Protester aujourd’hui contre l’arrestation de Sansal n’est pas dénigrer l’Algérie. Faire libérer cet éminent écrivain, qu’on l’aime ou non, c’est au contraire l’aider dans la voie d’un futur fondé sur les libertés de conscience et d’expression, qui seules mettront fin à la fuite des cerveaux, et rendront possible un processus vers la démocratie, condition sine qua non de la libre entreprise et donc du développement.

Et n’oublions jamais que le FIS – GIA commença par s’attaquer aux intellectuels, leur réservant même la journée du mardi pour les supprimer. N’oublions jamais, pour ne citer que les premiers assassinés, le psychiatre Mahfoud Boucebci, le pédiatre et président du Comité contre la torture Djilali Belkhenchir, le philosophe Rabah Guenzet, le dramaturge Abdelkader Alloula, le directeur des Beaux-Arts Ahmed Asselah tué avec son fils Rabah, et le déjà très talentueux écrivain Tahar Djaout qui inaugura le 27 mai 1993 l’infernal intellectocide, quelques jours après avoir prononcé ses dernières et aujourd’hui célèbres paroles : « Le silence, c’est la mort, et toi, si tu te tais, tu meurs et si tu parles, tu meurs.
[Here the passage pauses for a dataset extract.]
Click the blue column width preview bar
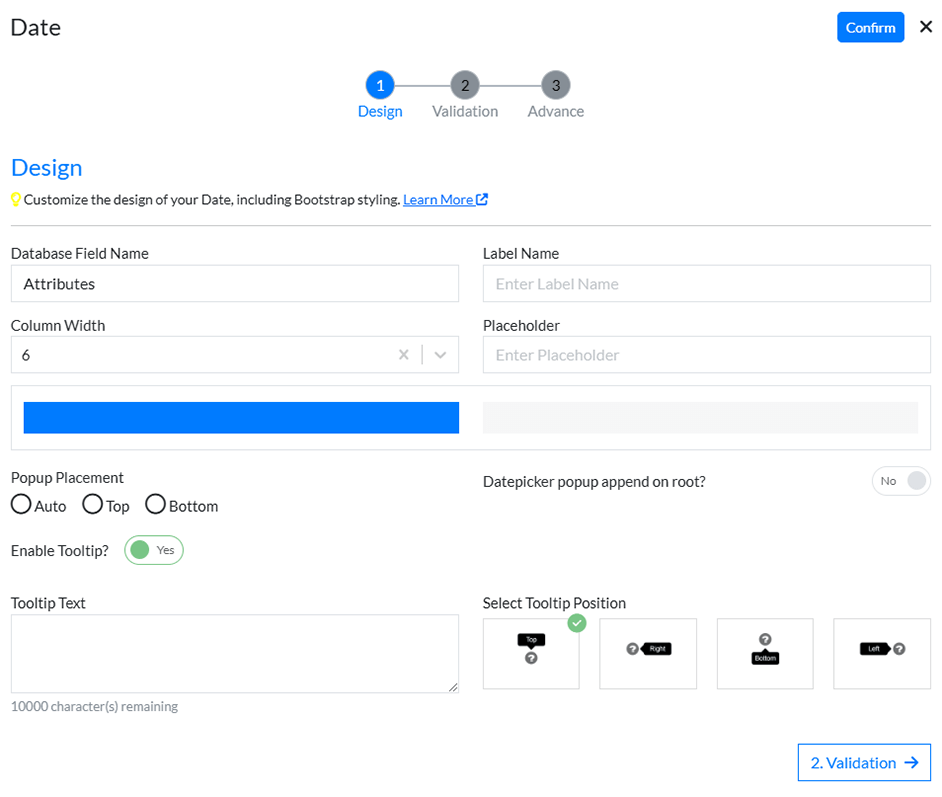This screenshot has height=797, width=942. pos(240,417)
Alors dis et meurs ! »

Et puisque le silence c’est la mort, crions-le très fort : « Sansal n’est pas un criminel ! Lui rendre sa liberté, c’est conquérir la nôtre ! »

Jean-Pierre Lledo, cinéaste

1er Décembre 2024.

PS : Le 16 Décembre s’est tenu au Théâtre Libre une Soirée de solidarité avec Boualem Sansal.

La salle était bondée. L’intelligentsia française signifiant ainsi qu’elle est aux côtés de l’écrivain. Gageons que cette soirée sera suivie de bien d’autres actions toutes plus urgentes les unes que les autres car une fois que le procès sera enclenché sur la base de l’article 87 du code pénal algérien qui fera de Sansal « un terroriste » qui s’en prend « à la sureté de l’Etat », il sera tres difficile de faire revenir en arrière la machine judiciaire. Et ce d’autant que pour le pouvoir algérien, Sansal n’est qu’un otage destiné à faire pencher en sa faveur un bras de fer avec l’Etat français.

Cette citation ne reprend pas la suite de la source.